2012 Massachusetts Housing Market

Mortgage holders who took out home loans at the height of the housing market are quietly walking away from homes in growing numbers in Massachusetts as the foreclosure crisis shifts into high gear. Boston The crippling impact of foreclosures has affected few neighborhoods as severely in Boston like others in the U.S., but is projected to have a growing impact as the length of the crisis grows.

In Boston the constant drop in home prices slowed for a few months in 2011 as lower interest rates and more home buyers jumped into the market, despite sales being at the lowest rate in 20 years. Any sort of sustained recovery will have to wait until companies hire more workers back so employees can make home purchases.

The decline in home prices has at least slowed in Boston as the inventory of homes tightens, but additional foreclosures held-up by banks legal problems should hit the market to provide more discount priced homes to purchase. The influx of inventory will send home prices down gradually as lenders release them to the market at a slow pace. Boston home prices are forecast to drop another 3.5% in 2012.

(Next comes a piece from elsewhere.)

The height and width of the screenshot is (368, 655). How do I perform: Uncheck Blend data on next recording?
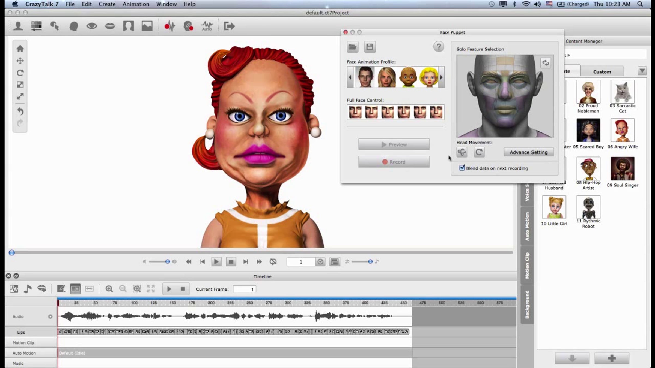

Just up the road in Cambridge, the market should feel more of an impact from troubled sales as investor owned properties are formally reposed by lenders in larger numbers. Home prices are forecast to drop more as a result during the year, 3.8% on the average home.

Local Massachusetts Housing Markets at a Glance

CityForecast
Boston-3.5%
Cambridge-3.8%
New Bedford-2.7%
Worcester-4.3%
Springfield-3.1%

New Bedford and Fall River are struggling through tough times with home sales both slowing and values declining. Bristol County’s drop-off bucked the state rise in sales for a time during the year, but was hardly any sort of major change. The decline in home sales represented only a marginal difference on a month to month basis.

Lower home prices coupled with near record low mortgage interest rates should eventually transform the market, but not before sending home prices lower in 2012 an average of 2.7% in New Bedford and marginally lower in Fall River, 2.9%.

Springfield has also met resistance in the housing mess with few home sales and declining prices. The difficulties in recovering from the economic mess are being waged throughout the state, and are especially tough in areas outside of larger inner-city areas like Boston, which holds the states majority of residents. Springfield home values are projected to decline an additional 3.1% during the year.

Worcester has generally been an exception to the rule for the state with more property sales, especially existing single family homes selling at lower prices. However, like the rest of the region prices are expected to sustain their decline in 2012, forecast to drop another 4.3%.

The largest drop in home values in Massachusetts, however, is projected to be on the Cape, where many New Englanders summer and home prices hit the highest at the peak of the market. Prices are forecast to decline an average of 4% during the year along most of the Cape, but should be off a bit more on the northern edge, projected to decline as much as 5% for the year.